沫梨愣了一愣,旋即回过头去,便看到黑影伸出柔荑朝自己的面孔抓来,二人相触瞬间,黑影消散于无,而沫梨有些狼狈地倒在地上,总感觉自己的身心发生了些许奇妙的变化。
“看来你在变化作狼人时,也是可以被视作魔物的。”内心之中,有另外一个声音将恍惚中的沫梨唤醒,“而我与你的接触,则触发了我们血脉里共主所拥有的融合能力。”
“……”沫梨缄默,而后大惊,“姐姐!是你吗?!”
在年幼分别之后,沫梨便始终未见到跟随爷爷离开墨霜土地的流歌,而这份姐妹分别的遗憾随着流歌的亡故将会持续到沫梨生命的尽头。但此刻听到流歌成年后的声音,沫梨却是迅速将之分辨了出来,因为在离开洛特的数百个日夜里,沫梨曾依靠莫烨为中介而在梦中与流歌再相见。
在梦中,流歌作为教练不断指正着沫梨的战斗技能,虽然被姐姐毒打的记忆会随着梦醒而快速消散,但梦中的经历过的痕迹却也很自然地遗留在无意识中。
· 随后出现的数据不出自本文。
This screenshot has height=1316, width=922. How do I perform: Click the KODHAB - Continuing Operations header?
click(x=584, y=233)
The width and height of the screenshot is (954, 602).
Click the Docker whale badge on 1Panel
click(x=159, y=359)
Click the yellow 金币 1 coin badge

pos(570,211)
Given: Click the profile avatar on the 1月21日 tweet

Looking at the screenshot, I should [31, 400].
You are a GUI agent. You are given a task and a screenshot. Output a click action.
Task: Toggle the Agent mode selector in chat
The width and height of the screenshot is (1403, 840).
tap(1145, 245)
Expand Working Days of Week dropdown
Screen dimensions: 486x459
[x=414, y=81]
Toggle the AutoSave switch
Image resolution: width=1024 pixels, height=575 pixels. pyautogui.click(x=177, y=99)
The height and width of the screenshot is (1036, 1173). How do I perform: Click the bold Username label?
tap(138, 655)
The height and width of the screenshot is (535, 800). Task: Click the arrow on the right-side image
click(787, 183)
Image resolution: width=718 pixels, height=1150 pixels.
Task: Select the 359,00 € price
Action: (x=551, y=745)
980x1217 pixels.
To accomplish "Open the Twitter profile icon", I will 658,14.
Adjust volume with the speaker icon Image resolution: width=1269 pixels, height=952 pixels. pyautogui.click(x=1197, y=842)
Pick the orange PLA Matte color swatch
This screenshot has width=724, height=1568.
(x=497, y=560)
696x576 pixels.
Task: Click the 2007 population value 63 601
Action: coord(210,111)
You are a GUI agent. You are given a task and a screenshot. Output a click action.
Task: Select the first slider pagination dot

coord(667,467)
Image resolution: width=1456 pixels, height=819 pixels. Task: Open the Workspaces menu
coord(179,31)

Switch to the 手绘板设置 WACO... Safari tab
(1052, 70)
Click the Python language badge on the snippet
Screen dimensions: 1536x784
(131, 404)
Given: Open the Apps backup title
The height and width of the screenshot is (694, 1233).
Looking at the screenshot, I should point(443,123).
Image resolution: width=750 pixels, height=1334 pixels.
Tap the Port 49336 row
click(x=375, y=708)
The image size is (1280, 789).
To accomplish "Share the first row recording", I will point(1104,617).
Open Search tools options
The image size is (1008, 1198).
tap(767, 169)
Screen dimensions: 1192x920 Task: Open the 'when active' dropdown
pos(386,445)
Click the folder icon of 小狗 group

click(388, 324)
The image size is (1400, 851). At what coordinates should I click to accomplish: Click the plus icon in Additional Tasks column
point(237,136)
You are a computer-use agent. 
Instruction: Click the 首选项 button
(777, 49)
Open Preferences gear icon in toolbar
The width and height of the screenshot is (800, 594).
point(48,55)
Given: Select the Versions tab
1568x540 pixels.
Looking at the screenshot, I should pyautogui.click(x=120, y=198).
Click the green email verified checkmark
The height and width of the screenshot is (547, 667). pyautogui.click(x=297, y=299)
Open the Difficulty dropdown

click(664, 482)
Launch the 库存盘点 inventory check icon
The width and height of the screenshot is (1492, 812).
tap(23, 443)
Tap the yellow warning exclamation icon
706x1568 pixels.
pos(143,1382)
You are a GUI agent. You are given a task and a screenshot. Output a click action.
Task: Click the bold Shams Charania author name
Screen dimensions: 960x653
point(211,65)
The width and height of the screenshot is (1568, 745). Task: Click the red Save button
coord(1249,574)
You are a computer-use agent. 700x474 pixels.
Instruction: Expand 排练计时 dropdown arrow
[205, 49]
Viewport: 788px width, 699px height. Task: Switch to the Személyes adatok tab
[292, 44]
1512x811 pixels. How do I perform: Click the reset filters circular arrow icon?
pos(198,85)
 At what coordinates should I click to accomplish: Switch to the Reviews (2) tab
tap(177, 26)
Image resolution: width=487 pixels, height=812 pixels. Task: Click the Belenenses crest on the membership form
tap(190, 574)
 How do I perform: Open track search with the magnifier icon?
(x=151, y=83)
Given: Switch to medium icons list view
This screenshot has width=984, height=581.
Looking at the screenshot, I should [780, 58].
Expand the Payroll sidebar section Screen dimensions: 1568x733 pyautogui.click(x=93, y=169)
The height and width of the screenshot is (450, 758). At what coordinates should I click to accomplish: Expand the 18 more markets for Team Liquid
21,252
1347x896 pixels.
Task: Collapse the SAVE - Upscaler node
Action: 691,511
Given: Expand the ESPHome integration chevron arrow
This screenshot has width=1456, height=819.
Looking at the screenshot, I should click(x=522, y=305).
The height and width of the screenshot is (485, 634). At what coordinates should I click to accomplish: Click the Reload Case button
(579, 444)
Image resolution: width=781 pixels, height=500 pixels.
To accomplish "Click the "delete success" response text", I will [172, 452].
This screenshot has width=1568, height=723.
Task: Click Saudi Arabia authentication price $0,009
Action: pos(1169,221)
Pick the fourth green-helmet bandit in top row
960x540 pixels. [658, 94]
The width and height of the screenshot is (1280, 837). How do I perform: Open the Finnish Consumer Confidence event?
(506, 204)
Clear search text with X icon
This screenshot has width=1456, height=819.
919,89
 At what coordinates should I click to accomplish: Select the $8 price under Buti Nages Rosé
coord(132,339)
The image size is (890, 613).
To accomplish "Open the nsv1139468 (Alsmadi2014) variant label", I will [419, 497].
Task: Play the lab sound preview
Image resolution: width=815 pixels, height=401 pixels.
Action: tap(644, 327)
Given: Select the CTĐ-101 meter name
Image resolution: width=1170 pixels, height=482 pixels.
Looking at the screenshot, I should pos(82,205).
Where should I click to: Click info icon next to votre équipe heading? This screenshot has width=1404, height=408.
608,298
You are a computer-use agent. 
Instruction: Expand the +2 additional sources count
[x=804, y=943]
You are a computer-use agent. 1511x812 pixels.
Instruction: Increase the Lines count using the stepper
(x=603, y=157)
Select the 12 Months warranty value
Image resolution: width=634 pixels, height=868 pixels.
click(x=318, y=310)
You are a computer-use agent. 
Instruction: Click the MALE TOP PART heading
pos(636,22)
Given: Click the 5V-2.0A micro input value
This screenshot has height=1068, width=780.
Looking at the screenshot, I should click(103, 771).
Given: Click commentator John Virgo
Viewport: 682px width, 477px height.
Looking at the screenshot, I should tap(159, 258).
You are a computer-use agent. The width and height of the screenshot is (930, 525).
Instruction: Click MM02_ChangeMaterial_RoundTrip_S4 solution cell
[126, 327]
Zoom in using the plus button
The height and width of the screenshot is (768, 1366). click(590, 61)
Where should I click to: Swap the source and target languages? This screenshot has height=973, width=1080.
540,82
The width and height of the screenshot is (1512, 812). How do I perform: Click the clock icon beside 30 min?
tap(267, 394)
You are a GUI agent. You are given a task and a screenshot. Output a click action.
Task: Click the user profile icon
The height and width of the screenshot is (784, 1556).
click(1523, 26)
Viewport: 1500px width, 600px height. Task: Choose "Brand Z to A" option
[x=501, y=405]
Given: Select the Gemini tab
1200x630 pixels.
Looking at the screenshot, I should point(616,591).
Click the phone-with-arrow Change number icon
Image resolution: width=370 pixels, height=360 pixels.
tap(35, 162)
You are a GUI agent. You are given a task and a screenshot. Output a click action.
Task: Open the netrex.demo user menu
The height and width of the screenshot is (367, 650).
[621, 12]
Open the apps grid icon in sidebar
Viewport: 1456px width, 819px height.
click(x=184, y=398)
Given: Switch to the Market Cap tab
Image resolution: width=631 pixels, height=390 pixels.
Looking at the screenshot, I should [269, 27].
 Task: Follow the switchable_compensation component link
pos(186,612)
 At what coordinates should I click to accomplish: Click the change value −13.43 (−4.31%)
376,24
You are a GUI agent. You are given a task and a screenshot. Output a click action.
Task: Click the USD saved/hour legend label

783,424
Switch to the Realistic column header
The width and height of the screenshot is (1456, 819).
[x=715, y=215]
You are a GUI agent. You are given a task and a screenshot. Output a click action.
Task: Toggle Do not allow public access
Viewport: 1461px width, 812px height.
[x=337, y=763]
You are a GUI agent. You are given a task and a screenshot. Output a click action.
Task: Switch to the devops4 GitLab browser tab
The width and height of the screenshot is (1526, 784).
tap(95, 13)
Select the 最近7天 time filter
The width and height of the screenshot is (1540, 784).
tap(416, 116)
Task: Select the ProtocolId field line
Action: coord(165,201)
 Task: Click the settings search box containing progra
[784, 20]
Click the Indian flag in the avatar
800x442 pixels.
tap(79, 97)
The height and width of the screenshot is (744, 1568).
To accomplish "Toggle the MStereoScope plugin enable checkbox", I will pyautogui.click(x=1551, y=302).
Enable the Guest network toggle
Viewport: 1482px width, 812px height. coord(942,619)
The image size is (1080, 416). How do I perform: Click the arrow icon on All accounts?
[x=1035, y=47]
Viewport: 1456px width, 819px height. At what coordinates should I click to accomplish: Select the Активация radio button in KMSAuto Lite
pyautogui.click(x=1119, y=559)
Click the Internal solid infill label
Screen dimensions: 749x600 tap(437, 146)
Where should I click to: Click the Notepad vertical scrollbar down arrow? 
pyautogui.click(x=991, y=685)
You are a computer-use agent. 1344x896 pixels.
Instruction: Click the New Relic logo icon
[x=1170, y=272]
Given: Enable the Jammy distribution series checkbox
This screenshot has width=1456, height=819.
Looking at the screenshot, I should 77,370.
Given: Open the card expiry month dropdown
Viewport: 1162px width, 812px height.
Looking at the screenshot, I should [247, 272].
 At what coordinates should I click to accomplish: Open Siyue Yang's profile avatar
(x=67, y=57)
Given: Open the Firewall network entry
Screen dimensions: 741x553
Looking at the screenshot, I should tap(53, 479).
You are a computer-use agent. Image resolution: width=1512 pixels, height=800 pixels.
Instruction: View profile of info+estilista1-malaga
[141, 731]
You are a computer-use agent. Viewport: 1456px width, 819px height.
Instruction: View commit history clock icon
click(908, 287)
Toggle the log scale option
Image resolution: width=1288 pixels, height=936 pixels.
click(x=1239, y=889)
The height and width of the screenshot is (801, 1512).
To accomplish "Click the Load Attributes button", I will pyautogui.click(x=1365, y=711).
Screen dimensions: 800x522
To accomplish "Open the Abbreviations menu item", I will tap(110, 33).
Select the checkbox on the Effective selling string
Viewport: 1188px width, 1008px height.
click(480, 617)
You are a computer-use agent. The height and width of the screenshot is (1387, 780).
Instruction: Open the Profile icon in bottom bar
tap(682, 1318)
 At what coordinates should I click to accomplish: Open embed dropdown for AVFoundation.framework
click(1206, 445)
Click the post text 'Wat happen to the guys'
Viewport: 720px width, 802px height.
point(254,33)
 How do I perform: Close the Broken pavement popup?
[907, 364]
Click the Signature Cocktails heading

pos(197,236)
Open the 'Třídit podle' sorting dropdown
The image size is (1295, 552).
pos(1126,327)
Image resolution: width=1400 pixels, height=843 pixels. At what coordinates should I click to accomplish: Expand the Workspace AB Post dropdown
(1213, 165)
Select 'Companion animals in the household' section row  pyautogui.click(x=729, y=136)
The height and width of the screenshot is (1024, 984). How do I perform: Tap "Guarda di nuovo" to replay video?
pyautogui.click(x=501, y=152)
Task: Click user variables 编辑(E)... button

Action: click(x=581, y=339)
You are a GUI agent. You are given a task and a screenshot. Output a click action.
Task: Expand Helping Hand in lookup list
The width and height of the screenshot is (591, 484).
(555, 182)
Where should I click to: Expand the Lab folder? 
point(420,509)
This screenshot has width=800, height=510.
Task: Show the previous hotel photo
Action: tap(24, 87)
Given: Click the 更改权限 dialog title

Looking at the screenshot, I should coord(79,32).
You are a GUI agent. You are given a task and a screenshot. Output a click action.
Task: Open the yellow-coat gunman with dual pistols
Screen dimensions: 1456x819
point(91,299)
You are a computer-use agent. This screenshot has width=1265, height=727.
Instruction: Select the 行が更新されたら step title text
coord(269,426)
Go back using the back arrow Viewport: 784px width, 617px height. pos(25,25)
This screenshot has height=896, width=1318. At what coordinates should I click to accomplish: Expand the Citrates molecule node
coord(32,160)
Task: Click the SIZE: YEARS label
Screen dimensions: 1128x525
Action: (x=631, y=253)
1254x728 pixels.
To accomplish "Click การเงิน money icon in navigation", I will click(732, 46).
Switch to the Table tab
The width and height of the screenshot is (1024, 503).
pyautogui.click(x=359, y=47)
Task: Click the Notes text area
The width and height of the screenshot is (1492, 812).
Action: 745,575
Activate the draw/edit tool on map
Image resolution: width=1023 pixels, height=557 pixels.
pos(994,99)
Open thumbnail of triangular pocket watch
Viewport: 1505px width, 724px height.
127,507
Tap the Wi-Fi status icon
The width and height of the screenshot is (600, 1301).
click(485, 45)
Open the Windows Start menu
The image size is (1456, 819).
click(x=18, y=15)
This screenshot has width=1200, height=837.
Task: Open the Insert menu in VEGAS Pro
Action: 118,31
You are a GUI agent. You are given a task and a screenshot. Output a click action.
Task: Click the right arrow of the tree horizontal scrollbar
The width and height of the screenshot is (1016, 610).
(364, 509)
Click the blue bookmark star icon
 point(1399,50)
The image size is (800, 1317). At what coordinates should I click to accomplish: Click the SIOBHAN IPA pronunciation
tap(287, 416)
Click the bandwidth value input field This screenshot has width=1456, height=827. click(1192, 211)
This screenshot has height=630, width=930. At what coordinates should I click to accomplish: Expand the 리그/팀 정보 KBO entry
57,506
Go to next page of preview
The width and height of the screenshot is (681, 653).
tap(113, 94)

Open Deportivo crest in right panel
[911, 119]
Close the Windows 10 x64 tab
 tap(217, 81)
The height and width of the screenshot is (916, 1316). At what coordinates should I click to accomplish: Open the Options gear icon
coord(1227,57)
在促使沫梨战斗能力不断提高的同时,在现实得到部分信息线索后,少女自然也能回想起梦中的经历。
融入心中的黑影没有回答沫梨的疑问,而是转移话题道,“莫烨以另外一重身份暂时离开了,距离以千年计算,短时间内没办法回来,而现世中的麻烦必须他出面才能解决……在此期间,我将作为独立的个体而为他行动。但是,同样作为死去者,我无法独立在人世中行走。”
“沫梨,我暂时需要你的身体。”
沫梨刚想开口发问,突如其来的白光却是让她的意识沉寂了下去。陷入晕厥的少女直挺挺往下倒去,背后突生的羽翼却是如蚕茧一般将她的身体牢牢裹住。